## [WORK REQUEST]
Could you return the items verbatim, from the start of the items up to and including the line with "(140, 152).", leaving the pictures out?

## [INPUT MATERIAL]

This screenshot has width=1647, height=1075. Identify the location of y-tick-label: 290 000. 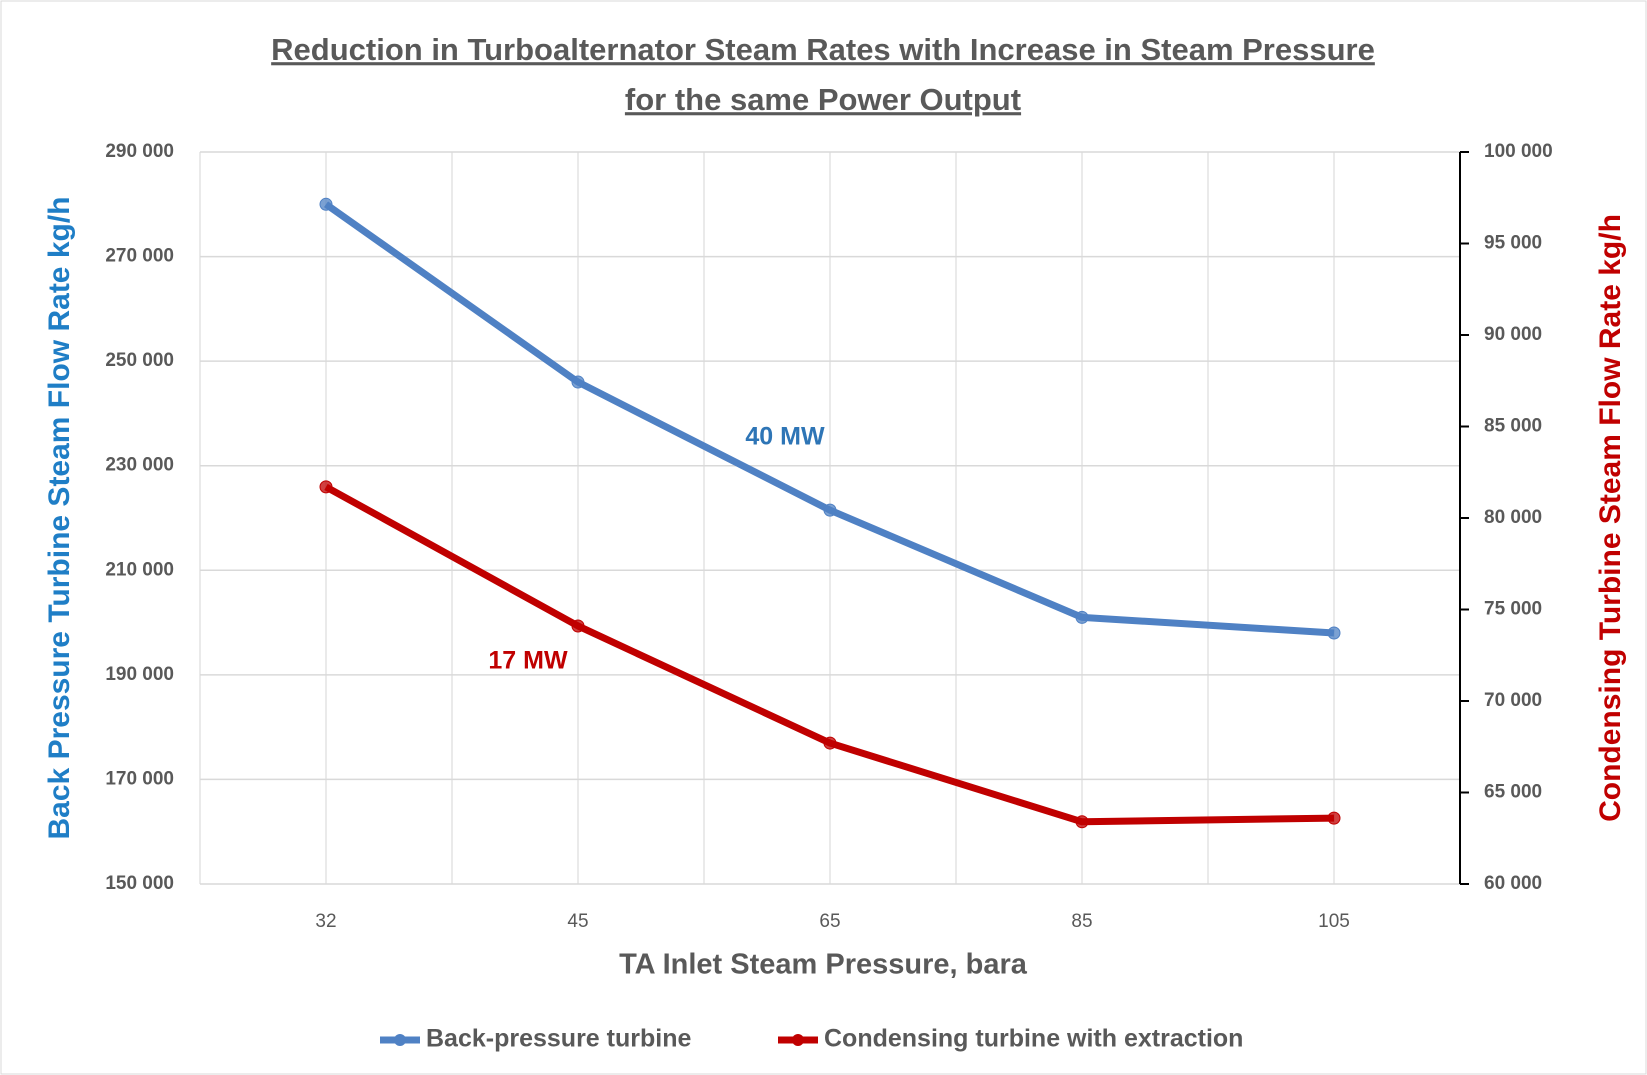
(140, 152).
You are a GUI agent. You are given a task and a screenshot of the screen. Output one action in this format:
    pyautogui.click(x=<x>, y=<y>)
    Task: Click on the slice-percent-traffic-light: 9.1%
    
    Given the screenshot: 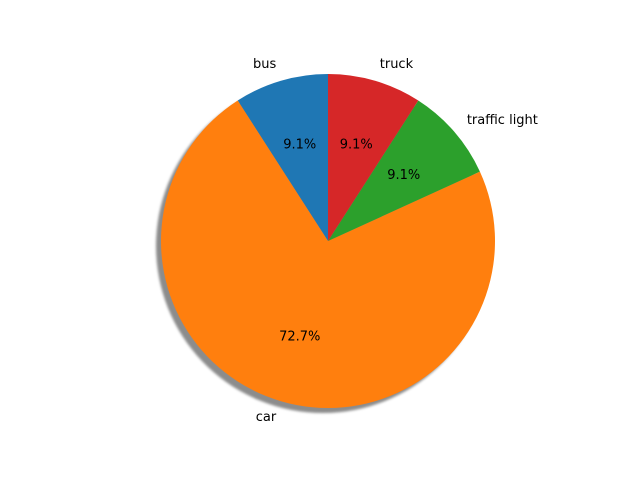 What is the action you would take?
    pyautogui.click(x=404, y=176)
    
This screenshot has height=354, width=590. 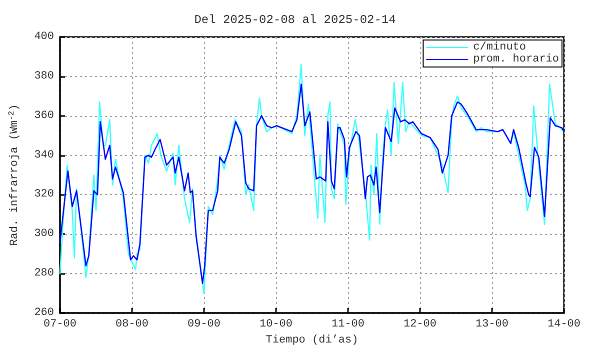 What do you see at coordinates (204, 324) in the screenshot?
I see `x-tick-label: 09-00` at bounding box center [204, 324].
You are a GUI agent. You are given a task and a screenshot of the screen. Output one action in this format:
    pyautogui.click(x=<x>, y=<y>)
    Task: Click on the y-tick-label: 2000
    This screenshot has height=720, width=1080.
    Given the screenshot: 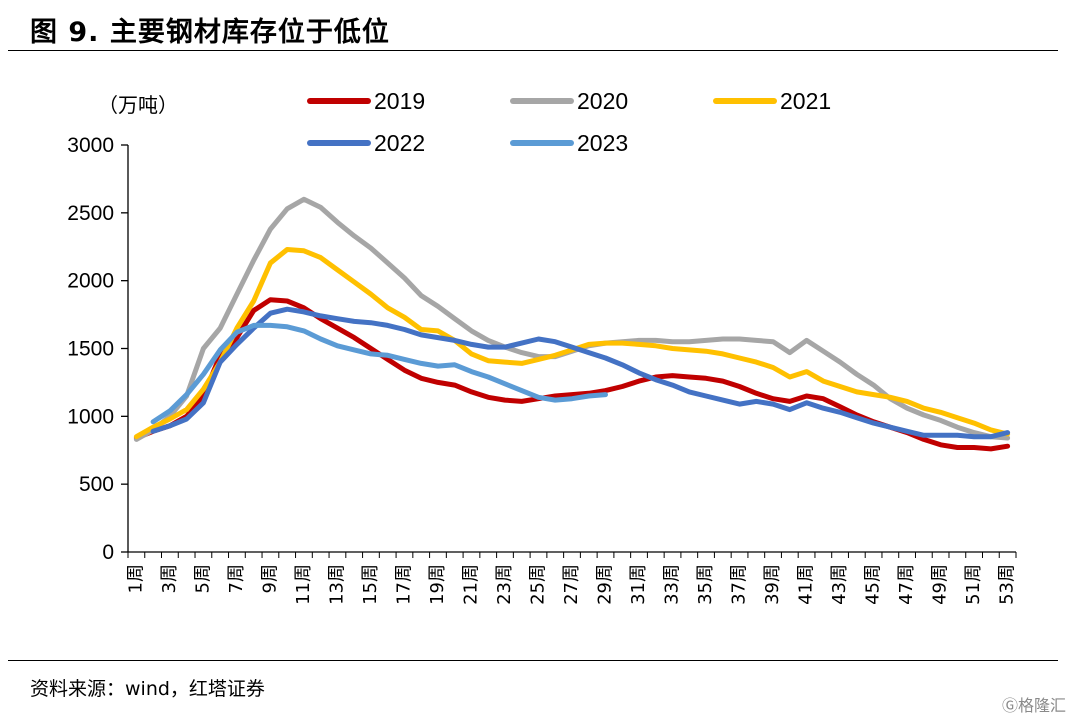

## [RESPONSE TO THIS TASK]
This screenshot has width=1647, height=1075. Identify the location of y-tick-label: 290 000. 
(140, 152).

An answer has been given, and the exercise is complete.